= Actions to take =
1 – Decide whether each statement agrees with the concert review below: (a) Thomas Dausgaard is a Danish conductor; (b) the Lutoslawski symphony on the program dates from 1992; (c) the reviewer calls Rachmaninov's Second the least interesting of his piano concertos. For each, answer yes or no and quote the words from the concert review that settle it.
2 – Carry the concert review below forward, picking up after its final sentence.

= Source text =
<<<<

Consider me a Dausgaard partisan


Whether you fell in love with Lutoslawski’s Fourth Symphony or loathed it, found a new favorite in Sibelius’ Fifth Symphony or still prefer the Second, Danish conductor Thomas Dausgaard had one of the toughest programs to conduct of any of the season’s guest conductors. Based on the audience’s reaction after each piece, it can be said he succeeded.

Abbado might have Dutilleux in April, but Beethoven’s Fifth will have everyone flashing “V for victory” before the night is done. Even the Seattle Symphony debut of John Adams’ Harmonielehre under the baton of Robert Spano has the help of Rachmaninov’s Second Piano Concerto.

Dausgaard not only had to contend with the least interesting of Rachmaninov’s piano concertos (the fourth) but he also had the job of guiding the orchestra and (what I am sure was) a skeptical audience through Witold Lutoslawski’s slithering, slinking, and shimmering symphony from 1992. The score alone is enough to make lesser conductors and musicians hurl themselves into Puget Sound.

>>>>

= Supplied information =
<<<<

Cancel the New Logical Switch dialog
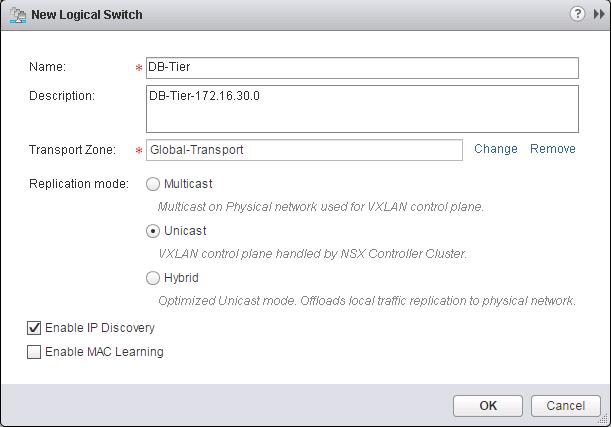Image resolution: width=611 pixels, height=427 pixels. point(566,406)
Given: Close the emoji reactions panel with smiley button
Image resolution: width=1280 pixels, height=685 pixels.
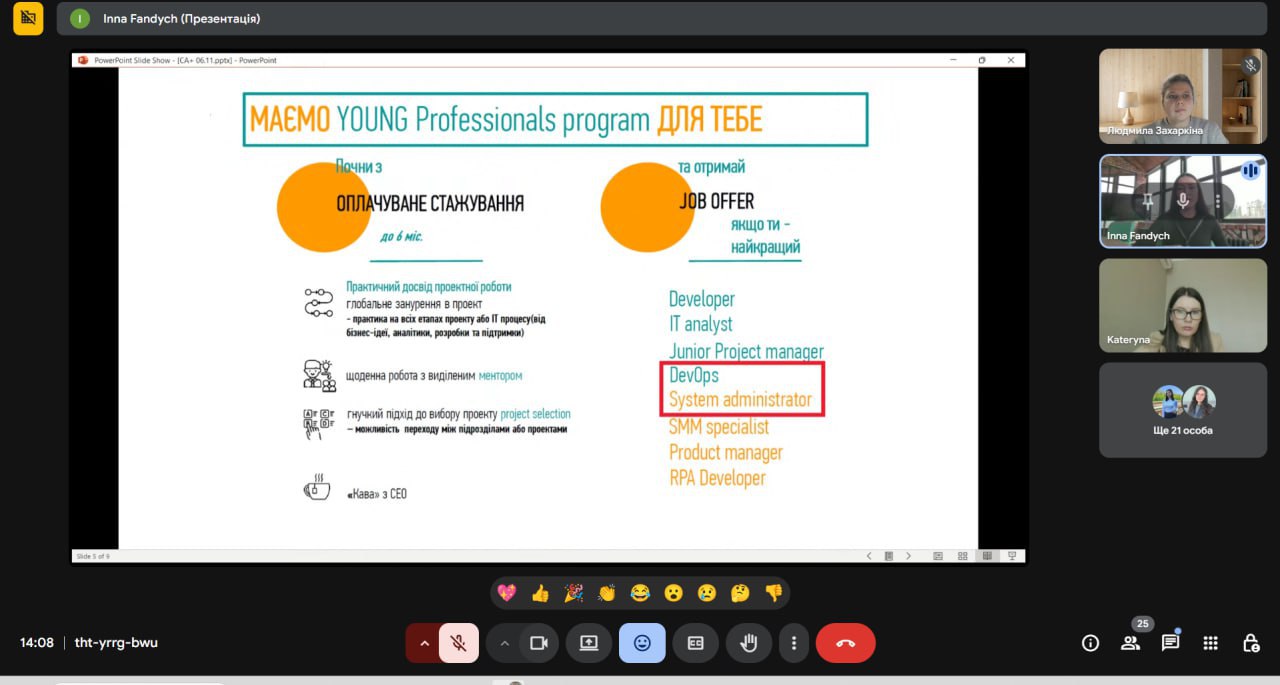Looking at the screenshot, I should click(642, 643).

>>>>
<<<<

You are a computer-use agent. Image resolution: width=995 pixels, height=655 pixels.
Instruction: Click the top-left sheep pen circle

>>>>

= Answers =
1 –
(a) Yes: "Danish conductor Thomas Dausgaard"
(b) Yes: "Witold Lutoslawski’s slithering, slinking, and shimmering symphony from 1992"
(c) No: "the least interesting of Rachmaninov’s piano concertos (the fourth)"

2 –
Under normal circumstances, closing the night with a Sibelius symphony – if it is the First or Second Symphony – would be an automatic hit. Dausgaard picked the Fifth instead, a symphony that begins with two movements that can be problematic for orchestra and audience, but ends with a third movement that is both dignified and resplendent.

Dausgaard led all three with utter conviction, preternatural sense for the architecture of each piece, and unexpected enthusiasm. The committee considering Gerard Schwarz’s replacement would be wise to strongly consider Dausgaard. He is exactly what Seattle needs. He is enthusiastic for newer music (Lutoslawski), can handle the sturdy, always enjoyable late Romantic pieces (as evidenced by the Rachmaninov and slew of Schumann, Beethoven,a nd Dvorak recordings), brings new repertory (think the lesser known music of Jean Sibelius and Carl Nielsen), has international cache and buzz among the major orchestras in the United States, is an articulate spokesperson for classical music, and is just a plain, nice guy. Dausgaard’s qualities will help the SSO grow as an orchestra and if harnessed properly, will breathe much needed life into Seattle’s classical music scene.

Timing is often everything and the timing couldn’t be better for the SSO– Dausgaard’s contract with the Danish National Symphony Orchestra is up this year.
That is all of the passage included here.